### GIVEN PASSAGE ###

Tuesday, August 08, 2006

Lollapalooza Days

This might seem off topic. However, I would like to comment on my experience at Lollapalooza.

I had the great opportunity to go to Lollapalooza last weekend. The festival was located in Grant Park at Downtown Chicago. I long list of bands played during three days of a good (sometimes, not so good) rhythm mixture.

Lollapalooza was probably the biggest music festival that I have been so far. I would say that the second in size was the Rock In Rio III (Rio de Janeiro, Brazil). The infrastructure of Lollapalooza was perfect, my only complaint was the fact that they were not selling beer, only Budweiser. :-) The concerts were perfectly scheduled and I really enjoyed the whole environment around Grant Park and Downtown.

Last Monday, a friend sent an article from MIT Technology Review about Technology @ Lollapalooza. This is just one more example that networked technology is part of our daily lives.

Despite the fact that the technology device that I took more advantage was a portable fan with an attached water mister during the very very hot weather on Friday, it was interesting to see the high-tech tends packed.

I was wondering later that one could enjoy this huge live crowd to perform a kind of field experiment with sensor devices attached to people. Perhaps, some of the collected data in this "live experiment" could be useful for future simulation based studies.

###

→ **ACTIONS TO TAKE**
1. Answer these questions from the blog post on Lollapalooza, one line each:
(a) Where was the festival located?
(b) Which festival does the writer rank second in size?
(c) Which device did the writer make the most use of?
2. For each statement, say whether it agrees with the blog post on Lollapalooza, and quote the words that decide it.
(a) The festival ran for three days.
(b) The writer's only complaint concerned the concert schedule.
(c) The article a friend sent came from MIT Technology Review.
3. According to the blog post on Lollapalooza, why might a field experiment with sensor devices attached to people in the crowd be worthwhile?

### DATA RECORDS ###

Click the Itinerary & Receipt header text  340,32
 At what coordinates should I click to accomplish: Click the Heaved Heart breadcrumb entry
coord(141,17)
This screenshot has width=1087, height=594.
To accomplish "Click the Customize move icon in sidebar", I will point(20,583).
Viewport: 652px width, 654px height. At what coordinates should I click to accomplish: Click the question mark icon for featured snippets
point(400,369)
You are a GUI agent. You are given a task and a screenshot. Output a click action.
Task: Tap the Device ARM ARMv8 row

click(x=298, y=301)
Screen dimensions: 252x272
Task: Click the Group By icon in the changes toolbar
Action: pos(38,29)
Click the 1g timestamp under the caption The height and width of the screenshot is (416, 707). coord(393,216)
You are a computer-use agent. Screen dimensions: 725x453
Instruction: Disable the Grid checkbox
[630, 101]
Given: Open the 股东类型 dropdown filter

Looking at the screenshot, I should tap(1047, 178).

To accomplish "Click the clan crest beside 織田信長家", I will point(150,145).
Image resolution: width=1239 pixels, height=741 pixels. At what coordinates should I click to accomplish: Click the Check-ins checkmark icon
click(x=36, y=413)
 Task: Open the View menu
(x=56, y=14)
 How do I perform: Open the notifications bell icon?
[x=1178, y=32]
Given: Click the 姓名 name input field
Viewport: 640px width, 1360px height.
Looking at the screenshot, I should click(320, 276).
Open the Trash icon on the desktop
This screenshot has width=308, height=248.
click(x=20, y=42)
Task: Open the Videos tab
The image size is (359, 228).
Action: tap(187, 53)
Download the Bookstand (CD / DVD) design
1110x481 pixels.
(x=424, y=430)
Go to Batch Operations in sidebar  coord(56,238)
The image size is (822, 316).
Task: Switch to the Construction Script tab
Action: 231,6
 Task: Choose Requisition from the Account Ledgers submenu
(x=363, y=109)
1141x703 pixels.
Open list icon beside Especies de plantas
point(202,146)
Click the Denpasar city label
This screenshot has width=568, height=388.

###

→ **SOLVED PROBLEMS**
1.
(a) Grant Park in Downtown Chicago.
(b) Rock In Rio III (Rio de Janeiro, Brazil).
(c) A portable fan with an attached water mister.

2.
(a) Yes: "during three days of a good (sometimes, not so good) rhythm mixture."
(b) No: "my only complaint was the fact that they were not selling beer, only Budweiser."
(c) Yes: "a friend sent an article from MIT Technology Review about Technology @ Lollapalooza."

3. The writer suggests that some of the data collected in such a "live experiment" with the huge live crowd could be useful for future simulation based studies.